A new article in Tablet, Big Tent Country by Marissa Brostoff, sheds some light on the issue of rabbinical schools accepting and ordaining intermarried rabbis.

We blogged about this issue three months ago, when New Voices published an important article, The Coming of the Intermarried Rabbi. At the time, I wrote that “there could be no better role model for interfaith couples than an interfaith partner who is so Jewishly engaged that he or she is a rabbi,” and that “Intermarried rabbis would be particularly inspiring to the interfaith couples who they served — and there is no reason they could not be inspiring to in-married couples as well.”

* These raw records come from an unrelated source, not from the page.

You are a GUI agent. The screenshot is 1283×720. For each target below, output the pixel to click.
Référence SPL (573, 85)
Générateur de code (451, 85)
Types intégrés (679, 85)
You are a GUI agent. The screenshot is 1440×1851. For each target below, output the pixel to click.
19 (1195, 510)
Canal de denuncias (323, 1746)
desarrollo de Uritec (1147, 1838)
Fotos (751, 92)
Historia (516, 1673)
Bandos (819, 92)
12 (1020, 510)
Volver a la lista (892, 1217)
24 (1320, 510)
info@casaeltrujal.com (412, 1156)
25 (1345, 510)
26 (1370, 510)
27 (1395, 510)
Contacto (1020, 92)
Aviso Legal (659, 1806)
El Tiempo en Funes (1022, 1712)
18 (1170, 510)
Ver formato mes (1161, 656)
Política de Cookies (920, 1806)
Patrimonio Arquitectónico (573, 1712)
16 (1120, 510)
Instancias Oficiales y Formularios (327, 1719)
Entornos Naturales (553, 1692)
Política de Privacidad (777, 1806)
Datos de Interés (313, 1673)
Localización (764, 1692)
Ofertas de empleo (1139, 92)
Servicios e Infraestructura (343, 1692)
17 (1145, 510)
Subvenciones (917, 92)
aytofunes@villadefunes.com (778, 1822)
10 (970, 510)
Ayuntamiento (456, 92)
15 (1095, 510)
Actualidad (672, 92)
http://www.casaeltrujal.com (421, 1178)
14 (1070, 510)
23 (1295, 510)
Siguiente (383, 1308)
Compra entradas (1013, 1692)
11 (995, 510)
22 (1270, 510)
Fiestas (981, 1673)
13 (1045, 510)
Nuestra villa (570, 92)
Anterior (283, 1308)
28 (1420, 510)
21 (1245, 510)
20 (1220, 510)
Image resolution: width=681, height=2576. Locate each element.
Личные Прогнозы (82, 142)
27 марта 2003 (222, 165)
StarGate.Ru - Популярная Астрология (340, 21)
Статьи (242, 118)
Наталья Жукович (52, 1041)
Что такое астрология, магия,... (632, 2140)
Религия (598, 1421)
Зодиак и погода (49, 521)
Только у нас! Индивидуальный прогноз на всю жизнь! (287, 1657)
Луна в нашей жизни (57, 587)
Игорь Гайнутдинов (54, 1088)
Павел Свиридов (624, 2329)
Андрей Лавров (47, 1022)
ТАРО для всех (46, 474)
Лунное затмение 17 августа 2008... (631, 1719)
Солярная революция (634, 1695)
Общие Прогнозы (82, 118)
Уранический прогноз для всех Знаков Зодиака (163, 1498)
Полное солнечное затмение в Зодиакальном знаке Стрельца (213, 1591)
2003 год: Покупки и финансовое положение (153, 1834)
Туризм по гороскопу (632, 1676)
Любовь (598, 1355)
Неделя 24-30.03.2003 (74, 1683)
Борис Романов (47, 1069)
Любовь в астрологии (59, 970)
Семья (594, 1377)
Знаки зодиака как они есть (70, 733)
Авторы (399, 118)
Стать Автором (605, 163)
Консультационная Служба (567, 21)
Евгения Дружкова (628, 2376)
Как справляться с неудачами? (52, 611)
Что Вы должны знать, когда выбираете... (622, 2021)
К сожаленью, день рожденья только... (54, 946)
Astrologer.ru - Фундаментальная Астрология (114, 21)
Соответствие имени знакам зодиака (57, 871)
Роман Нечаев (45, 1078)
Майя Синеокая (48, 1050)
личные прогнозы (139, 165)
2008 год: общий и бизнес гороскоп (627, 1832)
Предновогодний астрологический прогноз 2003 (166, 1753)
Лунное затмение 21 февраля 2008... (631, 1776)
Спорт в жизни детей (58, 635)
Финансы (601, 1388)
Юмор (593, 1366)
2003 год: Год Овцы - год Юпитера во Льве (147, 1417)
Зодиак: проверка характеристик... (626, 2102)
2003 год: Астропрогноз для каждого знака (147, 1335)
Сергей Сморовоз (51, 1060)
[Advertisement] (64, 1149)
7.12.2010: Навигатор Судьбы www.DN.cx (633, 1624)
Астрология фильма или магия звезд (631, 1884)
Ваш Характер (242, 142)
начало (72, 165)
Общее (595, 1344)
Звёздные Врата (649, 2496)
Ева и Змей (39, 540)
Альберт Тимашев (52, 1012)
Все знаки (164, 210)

The Tablet article tells about Ed Stafman, a former attorney who intermarried, became active in a Reform synagogue, and eventually was ordained by the Renewal-affiliated Aleph Rabbinic Program, the only seminary that does not reject intermarried students outright. Rabbi Stafman will be installed next week as rabbi at Beth Shalom, a Reform synagogue in Bozeman, Montana.

What’s most interesting to me in the article are the comments by the members of Beth Shalom, which support the notion of an intermarried rabbi as a role model and inspiration for interfaith couples. Beth Shalom is by all descriptions a heavily intermarried congregation. One person in the hiring process said that Stafman’s being intermarried “might be a great asset because we’re so intermarried here that you might have a better understanding of the congregation.” Another said, “I think it will be very beneficial to those interfaith families in the community, and that they will really feel they have a home at Beth Shalom.”